From my reading of the documentation, I was under the impression that once the escalation took over Nagios would notify according to the escalation rules. This did not seem to happen for me.
Here is the code I had:
Code: Select all
define host {
host_name Curts Tester
use HOU Hosts
address dt-00112233
max_check_attempts 1
check_interval 1
retry_interval 1
active_checks_enabled 1
check_period 24x7
notification_interval 1
notification_period 24x7
notification_options d,u,
notifications_enabled 1
register 1
}
define hostescalation {
# config_name Text notification - SS team
host_name Curts Tester
hostgroup_name Critical Systems
contacts jcalford1,srvsupport
first_notification 3
last_notification 0
notification_interval 1
escalation_period 24x7
escalation_options u,r,d,
}
I changed the Host config to be the following and it started working correctly.
Code: Select all
define host {
host_name Curts Tester
use HOU Hosts
address dt-00112233
max_check_attempts 1
check_interval 1
retry_interval 1
active_checks_enabled 1
check_period 24x7
notification_interval 1
notification_period 24x7
notification_options d,u,r,
notifications_enabled 1
register 1
}
Just trying to get my head around expected results with escalations.
Thanks.
Re: Escalations not notifying of recovery
Posted: Wed Jun 15, 2016 4:20 pm
by lmiltchev
I believe, this is by design. If something is not set on the host/service then it won't matter if it is set on an escalation. You will need to have "recovery" set on the host too (if you want to escalate on recovery).

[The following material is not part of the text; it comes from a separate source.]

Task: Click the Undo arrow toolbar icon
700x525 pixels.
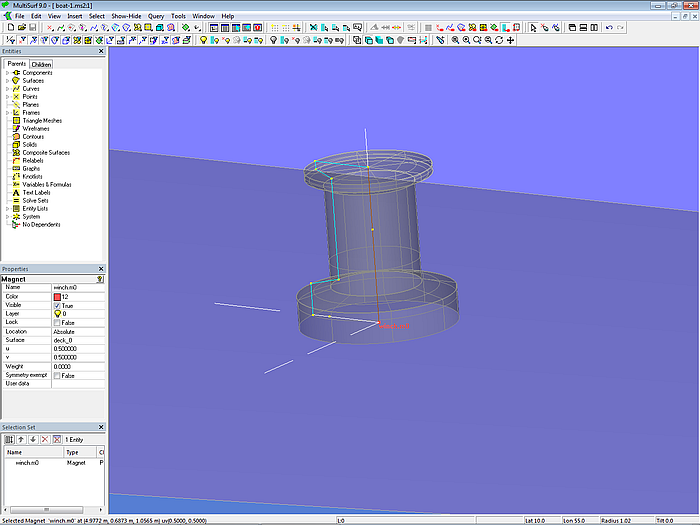Action: tap(610, 28)
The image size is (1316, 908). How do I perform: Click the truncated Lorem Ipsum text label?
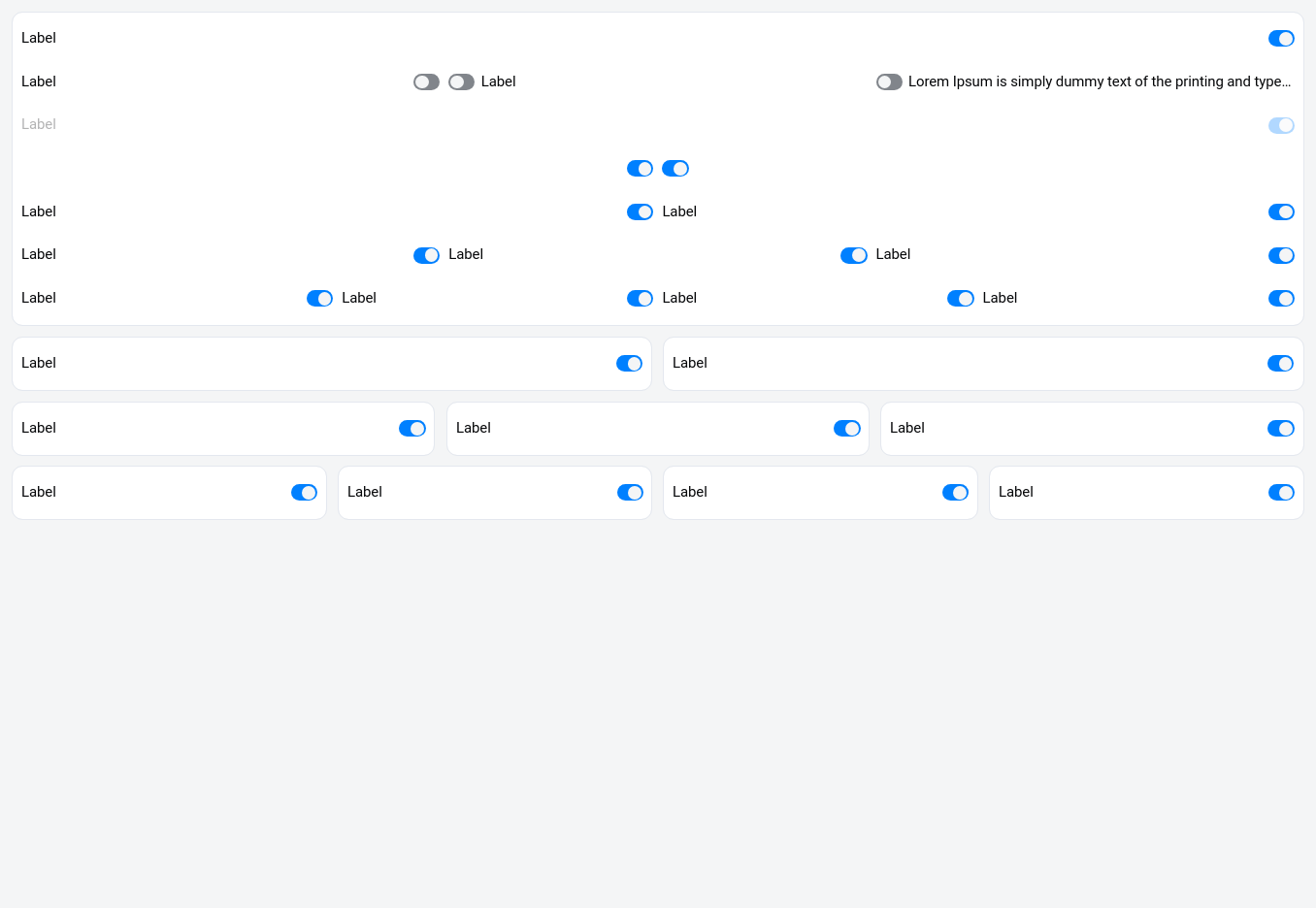(x=1099, y=81)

Re: Escalations not notifying of recovery
Posted: Thu Jun 16, 2016 7:27 am
by SavaSC
Here is the bit from the documents that is confusing me:
https://assets.nagios.com/downloads/nag ... tions.html
If, after three problem notifications, a recovery notification is sent out for the service, who gets notified? The recovery is actually the fourth notification that gets sent out. However, the escalation code is smart enough to realize that only those people who were notified about the problem on the third notification should be notified about the recovery. In this case, the nt-admins and managers contact groups would be notified of the recovery.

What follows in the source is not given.